Alternatives to King-Pawn, King-All NNUE encoding

Discussion of chess software programming and technical issues.

Moderators: hgm, Rebel, chrisw

AndrewGrant
Posts: 1754
Joined: Tue Apr 19, 2016 6:08 am
Location: U.S.A
Full name: Andrew Grant

Alternatives to King-Pawn, King-All NNUE encoding

Post by AndrewGrant »

Been thinking about schemes other than (half)king-pawn/(half)king-all. An even more massive over paramitization which can bake in a greater appreciation for pawn structure. But also move away from the focus on the King, which I think is overrated. King placement is of little consequence often times I feel. Or in subtle ways that are not revealed by eval anyway.

Something like pawn-piece, where you take each pawn and its relation to each other piece (including other pawns ???) . Looking at about 8 times the update cost for a given non-pawn move, and either 8x or like 16x for pawn moves when excluding/including other pawn mappings.

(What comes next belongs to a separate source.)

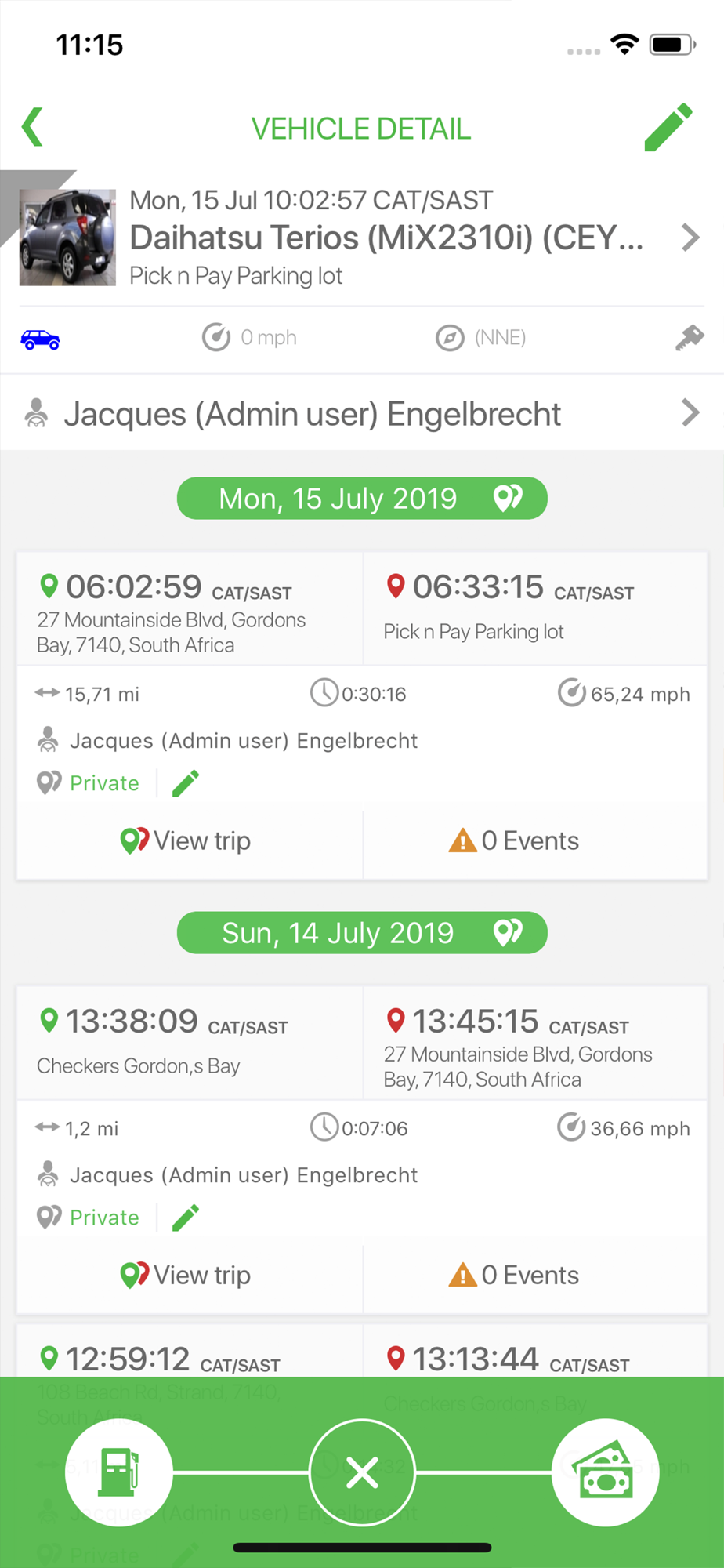Expand Jacques (Admin user) Engelbrecht driver row
The height and width of the screenshot is (1568, 724).
[x=362, y=413]
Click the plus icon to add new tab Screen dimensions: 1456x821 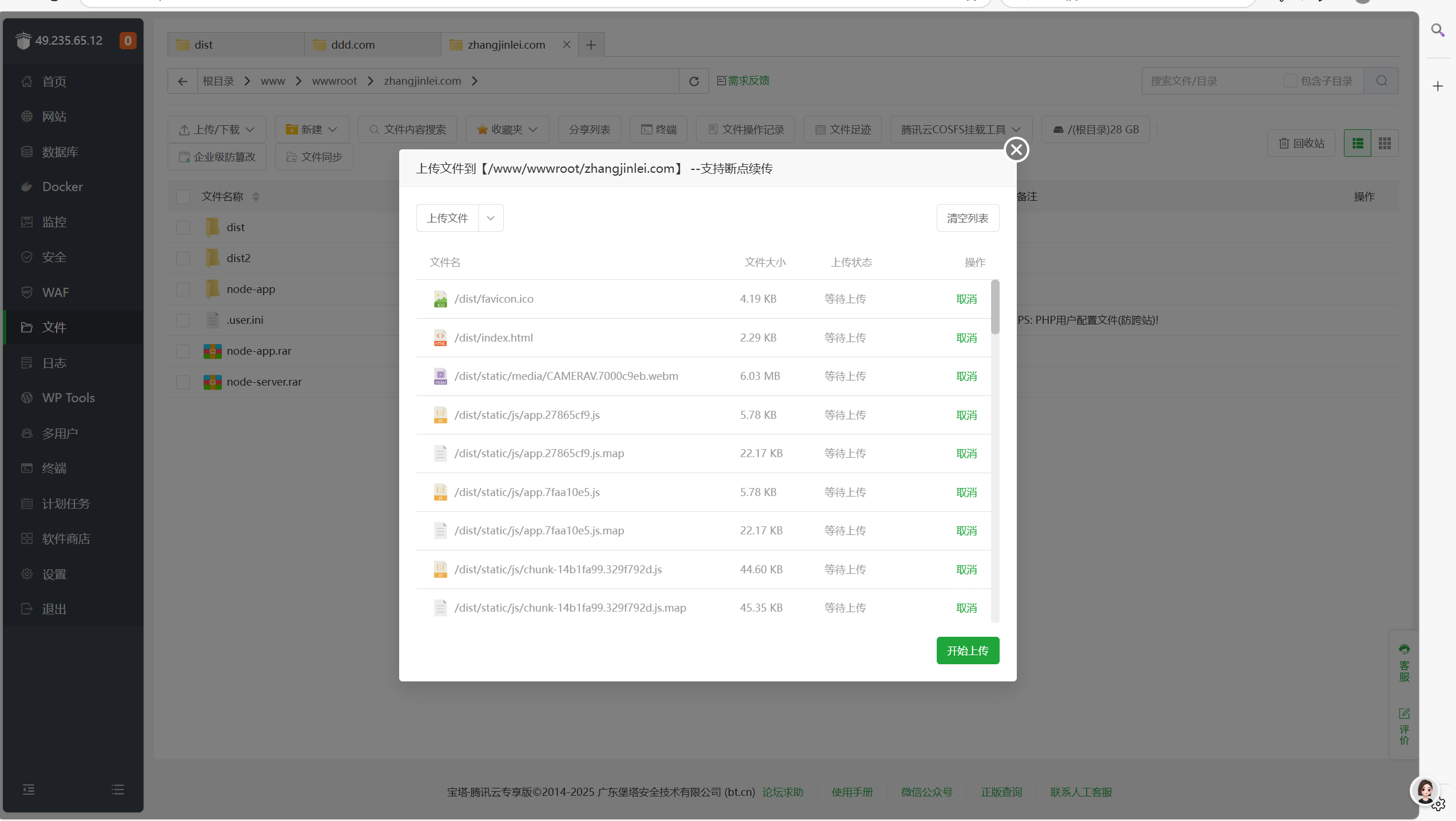point(591,45)
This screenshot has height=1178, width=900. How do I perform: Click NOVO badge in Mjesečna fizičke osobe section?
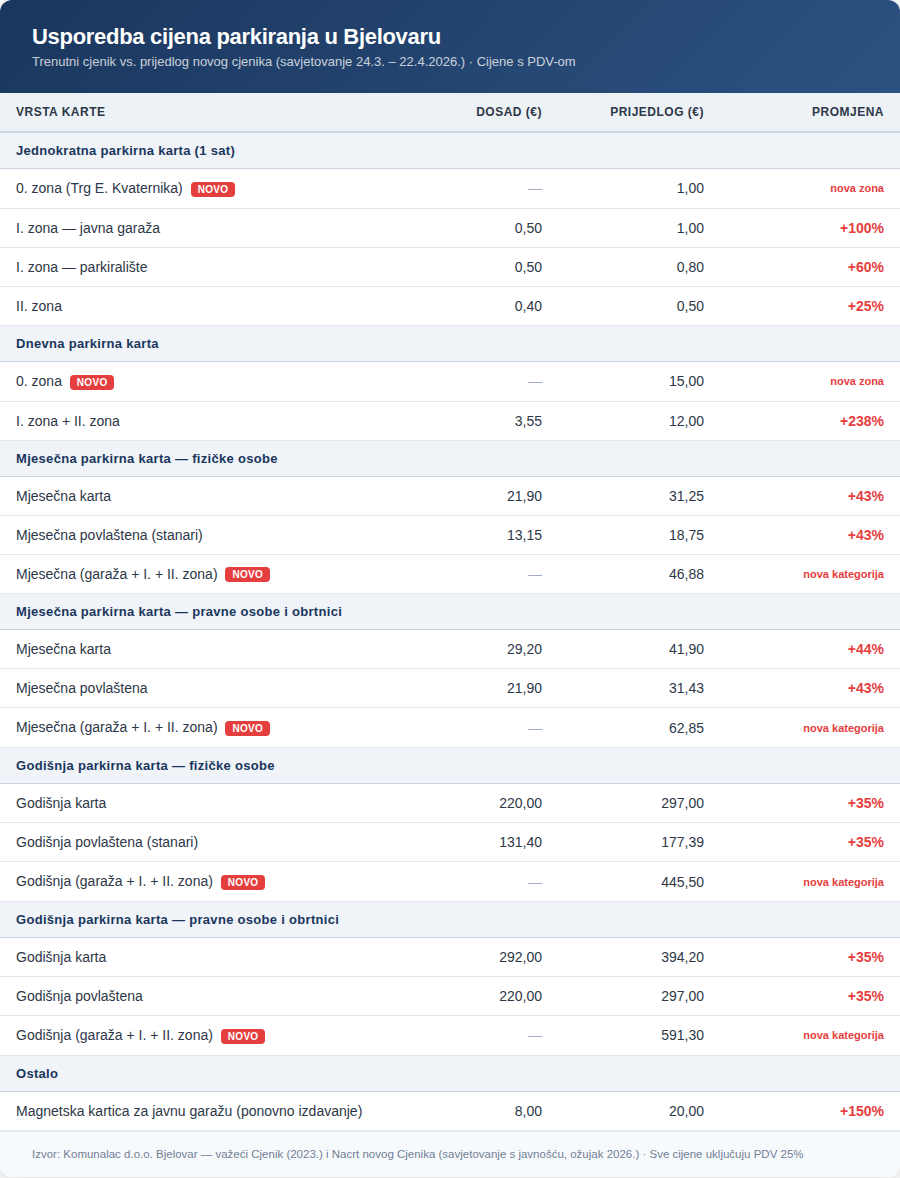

Clearly identifying factorization becomes more complex, but there is also significantly move "value" in those factorization I feel. Instead of simply factoring out the PSQT, and King-Piece distance maps, you are also adding the explicit relation between a pawn and a piece. Things which we've hand coded like having minors behind pawns. Having pawns which match/dont-match our bishop, And even a sort of directional mobility

When I ran the numbers initially, I recall the "incremental" update being something like a 10% speedup overall. So generously, a 25% speedup to the actual NNUE evaluation itself. So the increased burden of the updates is somewhat eaten by our incremental updates.

Under this scheme you also never have the concept of "throwing out the accumulator and restarting", which you have now when the King is moved. You just toss everything, and do (up-to) 31x additions. At most you impact either 2 pawns, or a pawn and a piece, or two pieces. I feel like you would never have to "refresh". So there is some time save there.

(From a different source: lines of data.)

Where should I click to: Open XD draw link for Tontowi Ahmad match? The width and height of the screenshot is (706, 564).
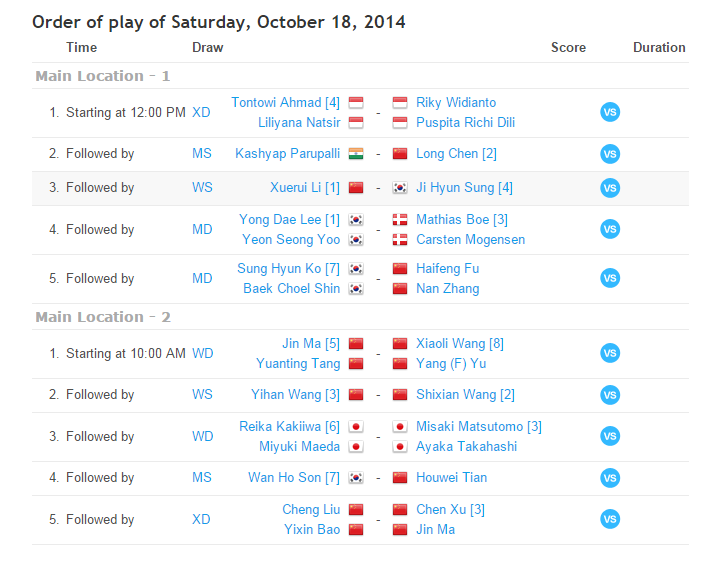click(x=201, y=113)

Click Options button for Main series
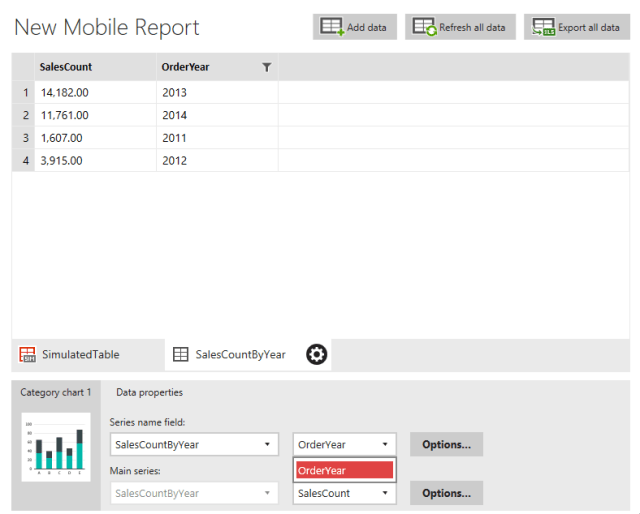pyautogui.click(x=446, y=493)
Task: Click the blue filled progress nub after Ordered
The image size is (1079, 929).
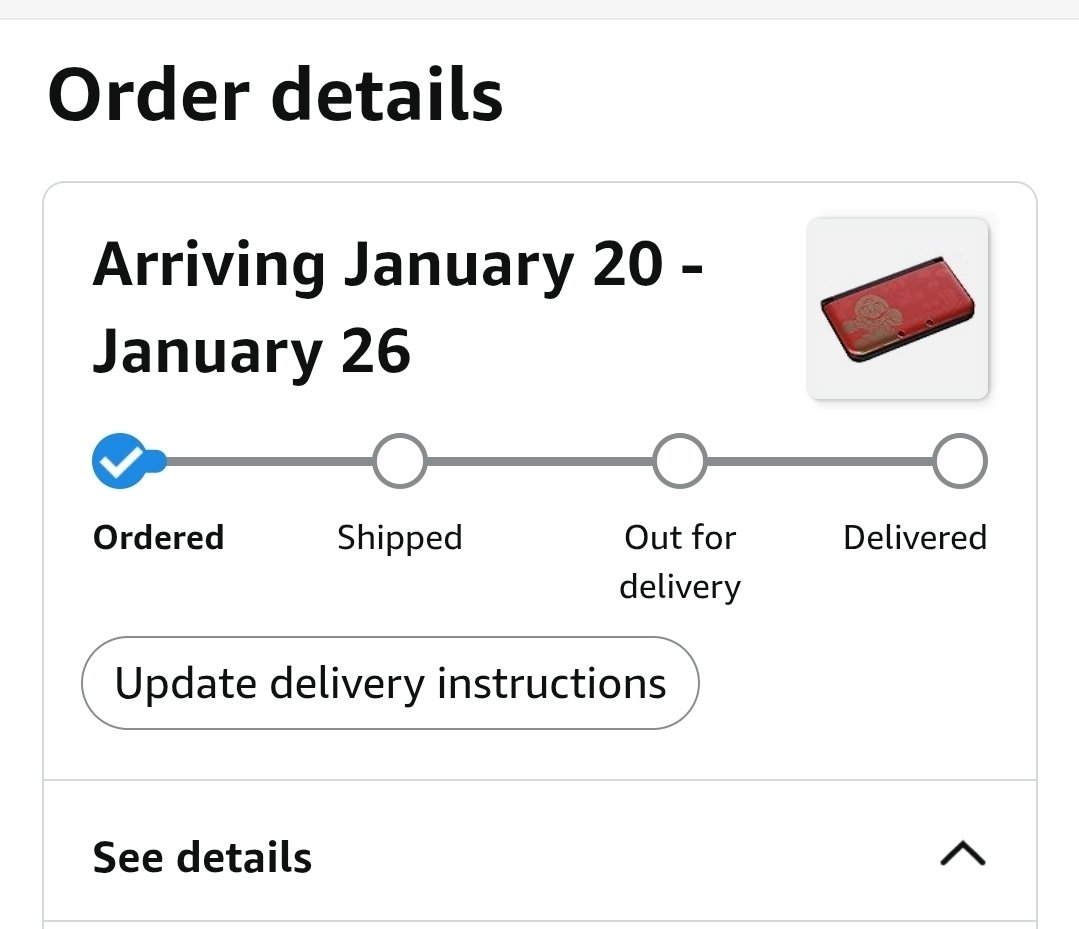Action: (156, 462)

I can hand-wave and say this is better encoding -- just by taking halfkp and adding this ontop of it. By definition, more knowledge on the inputs, should be better or not worse. Since halfkp + king-nonpawn is a subset of this proposed encoding.
#WeAreAllDraude #JusticeForDraude #RememberDraude #LeptirBigUltra
"Those who can't do, clone instead" - Eduard ( A real life friend, not this forum's Eduard )
User avatar
hgm
Posts: 27793
Joined: Fri Mar 10, 2006 10:06 am
Location: Amsterdam
Full name: H G Muller

Re: Alternatives to King-Pawn, King-All NNUE encoding

Post by hgm »

King-Pawn is crucial to Shogi, which is a race to checkmate. It doesn't seem that useful for Chess, where Pawn structure often plays a dominant role. So it would seem useful to have Pawn-Pawn tables. Or perhaps even Pawn-Pawn-Pawn tables.
connor_mcmonigle
Posts: 530
Joined: Sun Sep 06, 2020 4:40 am
Full name: Connor McMonigle

Re: Alternatives to King-Pawn, King-All NNUE encoding

Post by connor_mcmonigle »

Given a non-pawn move, won't count(pawn) updates to the feature transformer be required with your proposed input features? I think this could be prohibitively costly to compute.

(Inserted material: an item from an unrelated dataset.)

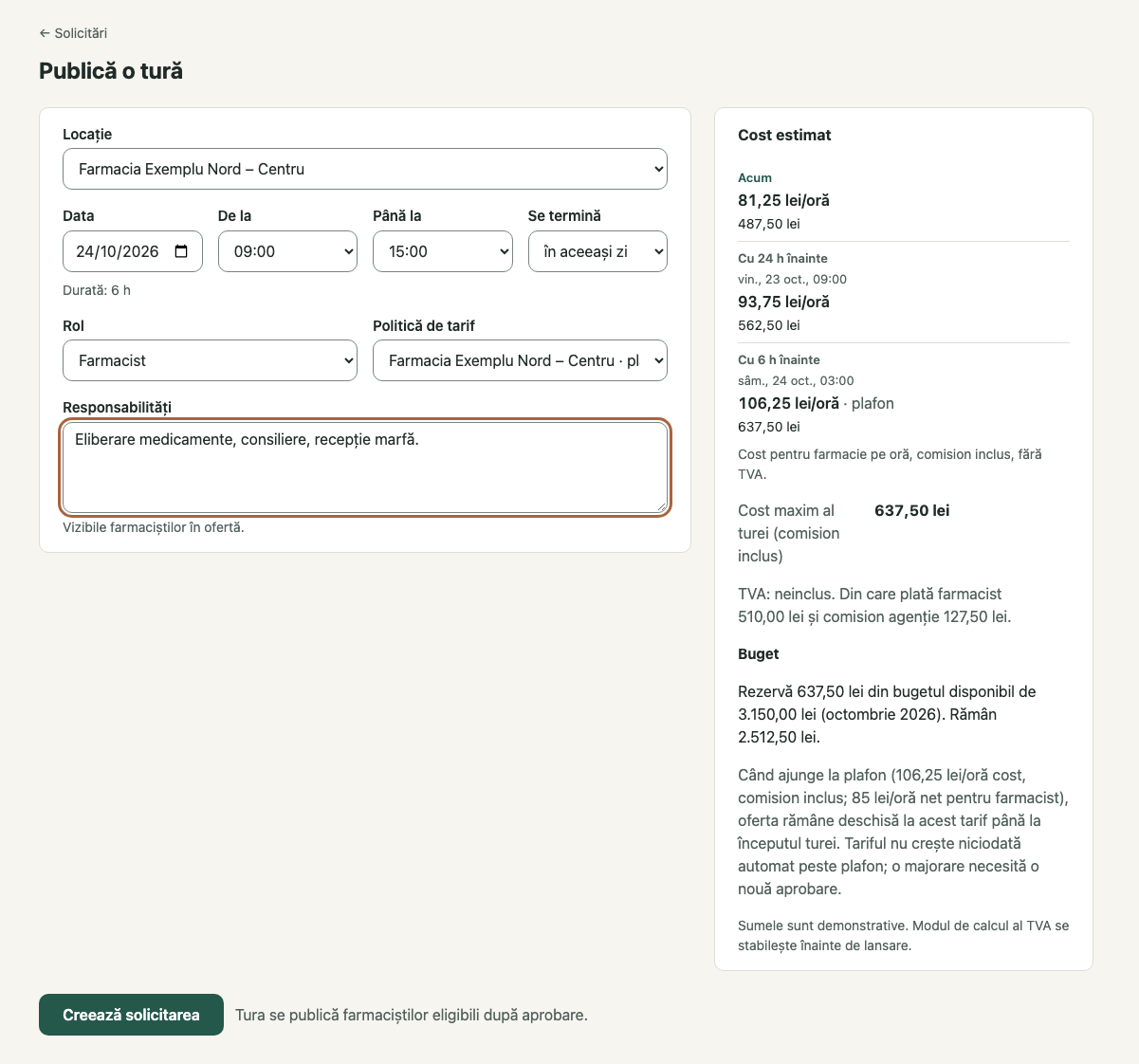
Task: Click the Cost estimat heading
Action: click(784, 135)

Something I've considered and experimented with very briefly was to learn a one hot encoding with a network ("index network") taking king+pawn features as input. The proposed learned indices would take the place of the king square index in the halfKA/halfKP inputs. The learned indices could be efficiently stored in a king+pawn cache effectively eliminating the cost associated with computing the index network. The advantages of this approach should be clear: similar cost as compared to halfKA/halfKP features, more expressive input features, freedom to adjust the number of input features, etc.

The great difficulty with this approach originates from training the index network which amounts to a "dynamic routing layer". Clearly, the index network should predict a distribution over all possible indices [0, N) where N is the chosen number routes (yielding N*12*64 input features). To obtain a distribution over N, the softmax function can be used and, at inference, one can just use the greatest logit to find the index with the greatest probability. When I experimented with this approach, I used the gumbel-softmax distribution ("reparameterization trick") to back propagate through sampling from the distribution predicted by the index network. The results were uninspiring and mode collapse occurred frequently, though perhaps factorization could combat the observed mode collapse (I wasn't using factorization back when I experimented with this). Some alternatives which I've not tried: use the REINFORCE algorithm to learn the indices (treating the index network as a policy network). Another approach would be to compute every route on each forward pass and train the index network to predict *softmin(loss_0, loss_1 ... loss_(N-1)) where loss_i is the loss associated with taking the ith route for the given sample and train the primary network to minimize *softargmin(loss_0, loss_1 ... loss_(N-1)).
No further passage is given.